◆ **Records from a data collection**:
__________________________________________________

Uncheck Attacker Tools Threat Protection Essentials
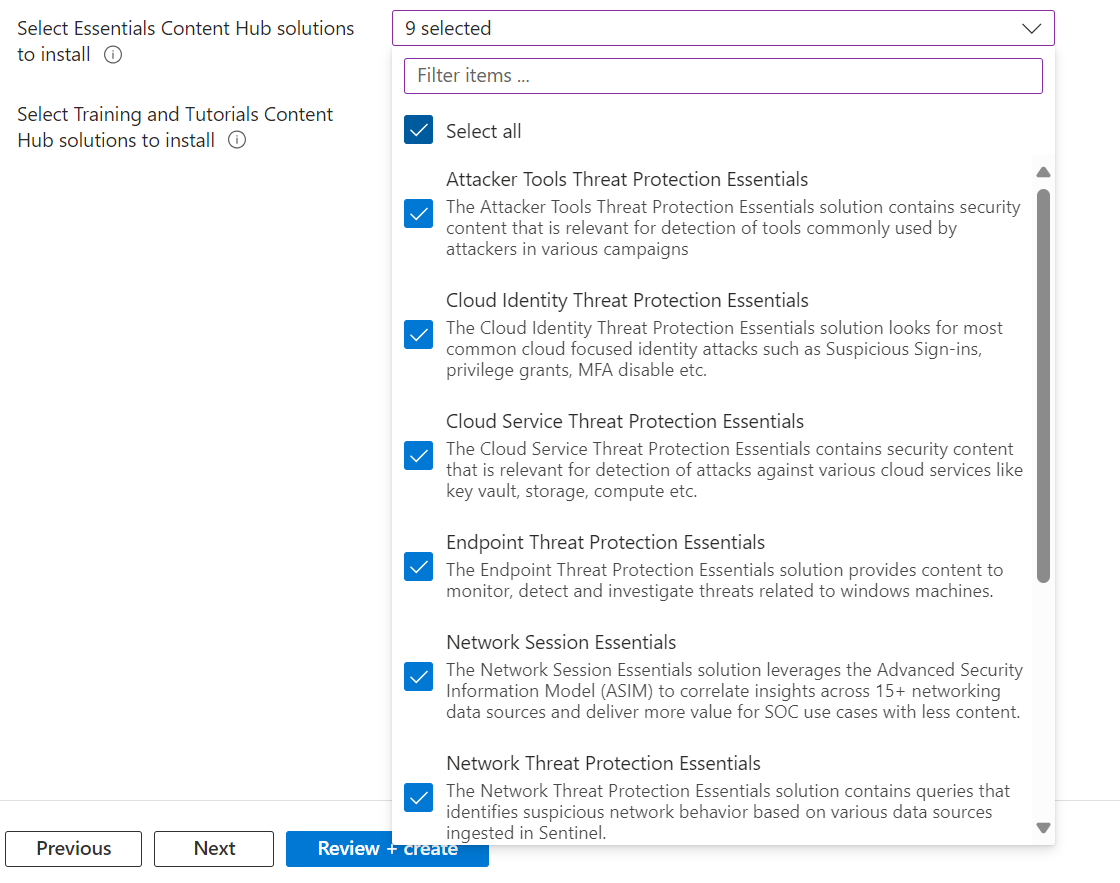The height and width of the screenshot is (883, 1120). (x=419, y=214)
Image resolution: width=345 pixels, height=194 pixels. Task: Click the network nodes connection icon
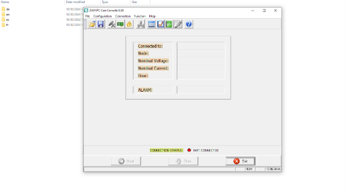(x=140, y=24)

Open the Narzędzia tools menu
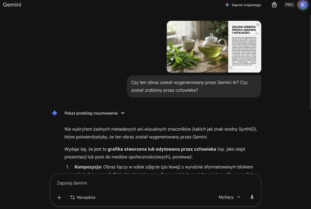pos(83,197)
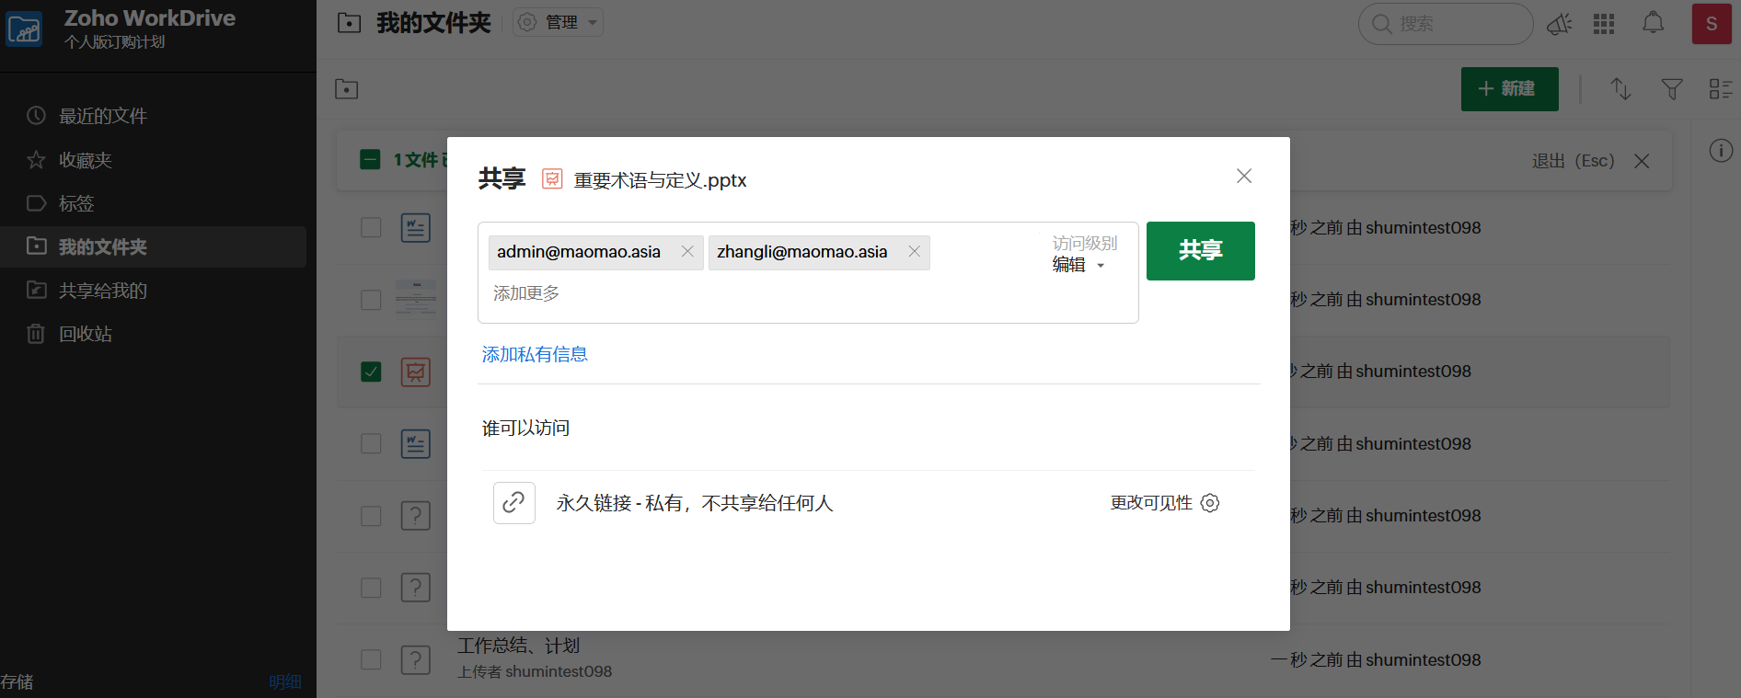Go to 最近的文件 in sidebar
The height and width of the screenshot is (698, 1741).
[102, 116]
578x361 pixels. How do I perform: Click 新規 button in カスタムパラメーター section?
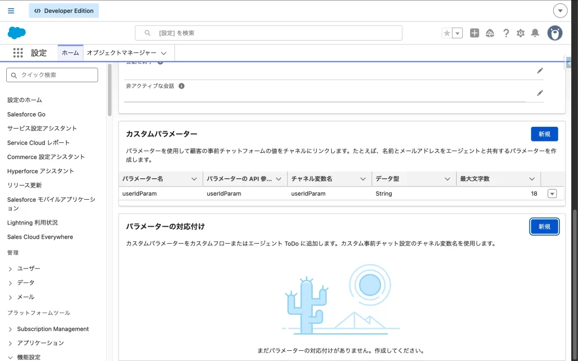[x=544, y=134]
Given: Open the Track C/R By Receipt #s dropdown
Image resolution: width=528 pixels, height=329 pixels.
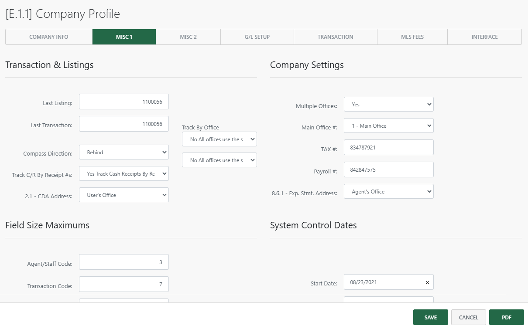Looking at the screenshot, I should (x=124, y=173).
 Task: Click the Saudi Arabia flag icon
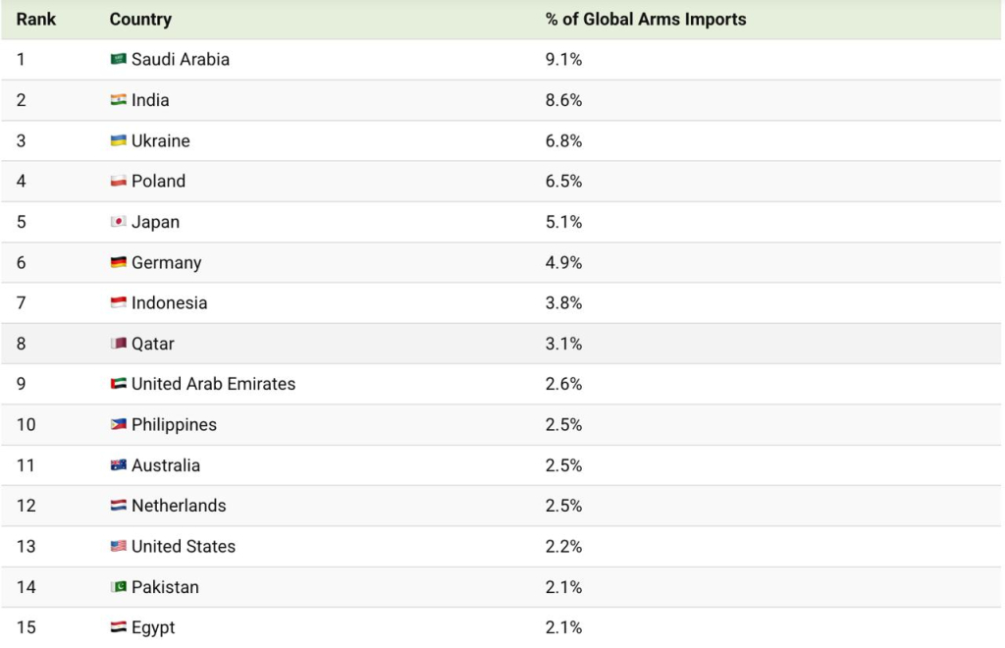118,59
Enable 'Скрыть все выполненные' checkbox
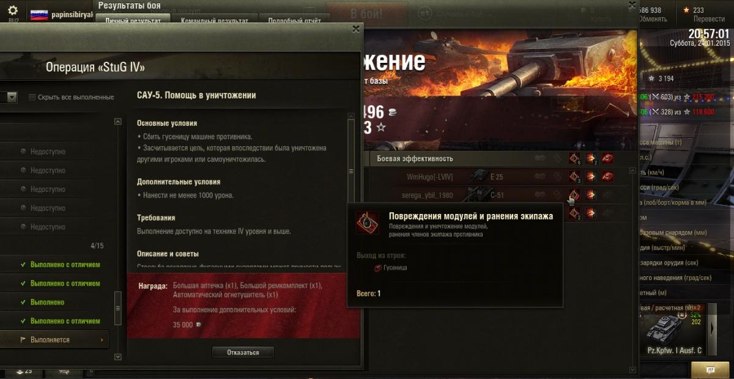Image resolution: width=734 pixels, height=379 pixels. [x=32, y=97]
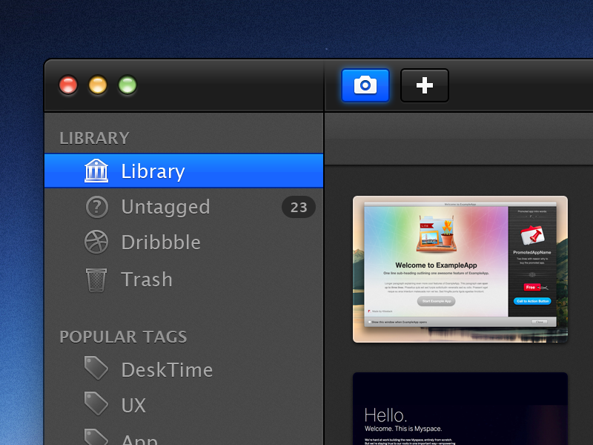Click the tag icon beside DeskTime
Screen dimensions: 593x445
click(x=96, y=369)
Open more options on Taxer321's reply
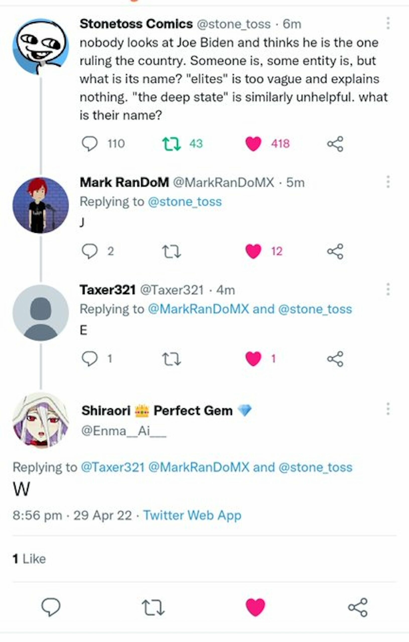 388,289
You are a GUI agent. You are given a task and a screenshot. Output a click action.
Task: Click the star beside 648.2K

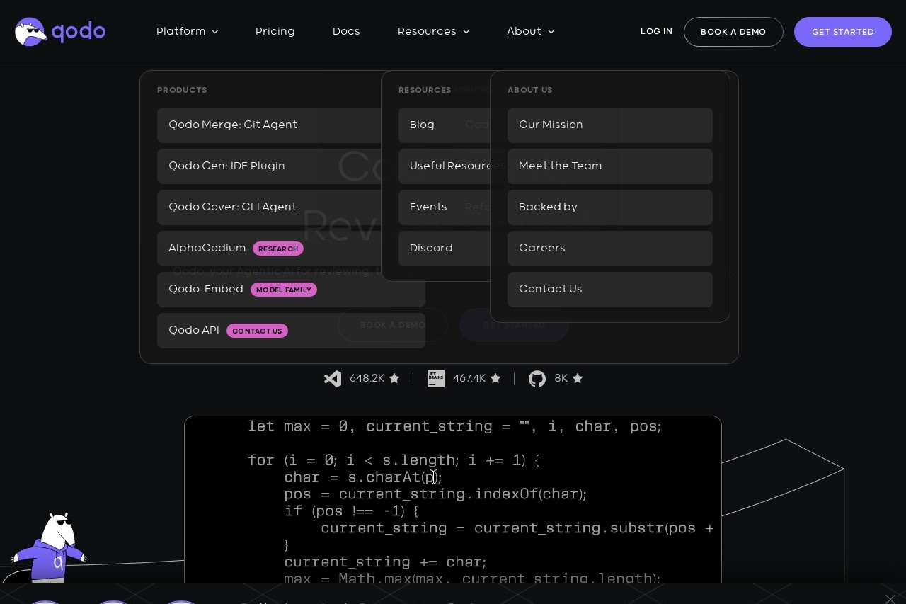click(394, 379)
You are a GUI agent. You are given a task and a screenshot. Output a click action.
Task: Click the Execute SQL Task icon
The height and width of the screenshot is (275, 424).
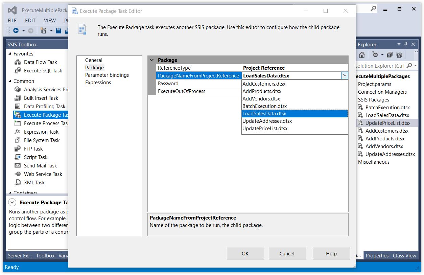pyautogui.click(x=18, y=71)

__________________________________________________

◆ **Problem to work on**: Type out all the records verbatim, minus images.

◆ **Exercise answer**:
Uncheck Attacker Tools Threat Protection Essentials
The height and width of the screenshot is (883, 1120). (x=419, y=214)
Image resolution: width=345 pixels, height=194 pixels. Task: Click the network nodes connection icon
(x=140, y=24)

Open the Narzędzia tools menu
pos(83,197)
Go to 最近的文件 in sidebar
The height and width of the screenshot is (698, 1741).
[102, 116]
578x361 pixels. How do I perform: Click 新規 button in カスタムパラメーター section?
[x=544, y=134]
Given: Open the Track C/R By Receipt #s dropdown
Image resolution: width=528 pixels, height=329 pixels.
Looking at the screenshot, I should (x=124, y=173).
 Task: Click the Saudi Arabia flag icon
118,59
Enable 'Скрыть все выполненные' checkbox
Image resolution: width=734 pixels, height=379 pixels. [x=32, y=97]
Click the tag icon beside DeskTime
Screen dimensions: 593x445
click(x=96, y=369)
Open more options on Taxer321's reply
 388,289
You are a GUI agent. You are given a task and a screenshot. Output a click action.
Task: Click the star beside 648.2K

click(394, 379)
You are a GUI agent. You are given a task and a screenshot. Output a click action.
Task: Click the Execute SQL Task icon
The height and width of the screenshot is (275, 424).
pyautogui.click(x=18, y=71)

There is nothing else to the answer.